The late blooming, unheralded heroes keeping the Sydney Roosters improbable NRL finals run alive.

Until a few weeks ago, only the keenest rugby league trainspotter could have picked Junior Pauga and Terrell May out of a line-up.

If you were one of those people who knows an inordinate amount about what’s happening in the reserve grade wilderness, you might have known a little bit about them.

Or maybe if you worked alongside Pauga at the container company in Brisbane where he used to load and unload things before he headed off to training, or if you spotted May working at NADO Disability Services in St Mary’s you might have guessed they were footballers.

But now, with the two late-bloomers helping to keep the Roosters improbable finals run alive, everybody is fast learning all about Pauga and May who will once again form a crucial part of Trent Robinson’s side for this weeks’ sudden-death clash with Melbourne.

 

With Joseph-Aukuso Suaalii and Joseph Manu joining the casualty ward, the Roosters will be scrambling to get a team out there on Friday night. They’re one more dodgy hamstring away from pulling punters out of the Bat and Ball Hotel and sitting them on the bench.

But after what’s happened over the last few weeks, they’ll know they can rely on May and Pauga. There’s no need to worry about those two.
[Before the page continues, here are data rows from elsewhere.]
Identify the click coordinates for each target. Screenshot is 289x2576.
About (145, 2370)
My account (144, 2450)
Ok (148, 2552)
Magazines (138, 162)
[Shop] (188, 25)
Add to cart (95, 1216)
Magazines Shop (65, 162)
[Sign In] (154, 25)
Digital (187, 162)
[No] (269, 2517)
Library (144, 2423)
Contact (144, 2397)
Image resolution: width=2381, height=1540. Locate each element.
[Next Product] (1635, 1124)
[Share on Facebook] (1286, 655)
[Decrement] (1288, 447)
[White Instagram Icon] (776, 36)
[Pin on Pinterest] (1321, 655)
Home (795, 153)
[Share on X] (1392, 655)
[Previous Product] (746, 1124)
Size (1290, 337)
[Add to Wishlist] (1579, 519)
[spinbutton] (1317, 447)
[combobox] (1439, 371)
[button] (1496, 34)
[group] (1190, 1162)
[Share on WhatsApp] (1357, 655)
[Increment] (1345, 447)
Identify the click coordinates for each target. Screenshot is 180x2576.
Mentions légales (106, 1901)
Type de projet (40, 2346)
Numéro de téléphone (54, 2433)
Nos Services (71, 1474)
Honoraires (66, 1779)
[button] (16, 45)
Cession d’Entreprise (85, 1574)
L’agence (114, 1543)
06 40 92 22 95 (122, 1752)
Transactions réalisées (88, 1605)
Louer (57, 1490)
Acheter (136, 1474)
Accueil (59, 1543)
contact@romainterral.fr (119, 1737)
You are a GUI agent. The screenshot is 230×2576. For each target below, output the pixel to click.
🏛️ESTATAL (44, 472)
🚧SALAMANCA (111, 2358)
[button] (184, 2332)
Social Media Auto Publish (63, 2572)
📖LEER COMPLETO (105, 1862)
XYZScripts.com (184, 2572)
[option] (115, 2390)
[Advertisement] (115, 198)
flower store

They’ve got the good stuff.

May’s transformation has been the more dramatic. The 24-year old prop made his NRL debut last season after years wandering through reserve grade at Penrith, Manly and the Wests Tigers.

 

“It was tough, hopping from club to club. I always wanted to be a one-club man but the way things happened and the way I wasn’t giving footy 100 per cent, I had to hop around,” May said.

 

“I wasn’t training hard, I wasn’t eating right off the field. I didn’t want to train and I was carrying a few extra kilos. I wasn’t playing with the passion I have now.”

 

May earned his first grade debut in the middle of last season and seemed to settle into life as a solid but unremarkable bench prop until, just a few weeks ago, he transformed into a wrecking machine.

 

Now, when May comes on the field the game bends his team’s way. Bigger name players can’t get a hold of him.

 

In the final round clash with South Sydney he churned through 173 metres – more than any other forward on the field apart from New South Wales and Australian lock Cam Murray.

 

In the narrow win over the Sharks he clocked 122 metres, including 93 in the torrid second half that has quickly passed into Roosters legend, and the Tricolours, for all the stars they’ve bought and made over the years, probably don’t win either game without May.

“When I first came here I didn’t feel comfortable playing first grade and doing the things I do with my play style, but the boys and the coaching staff knew what I had,” May said.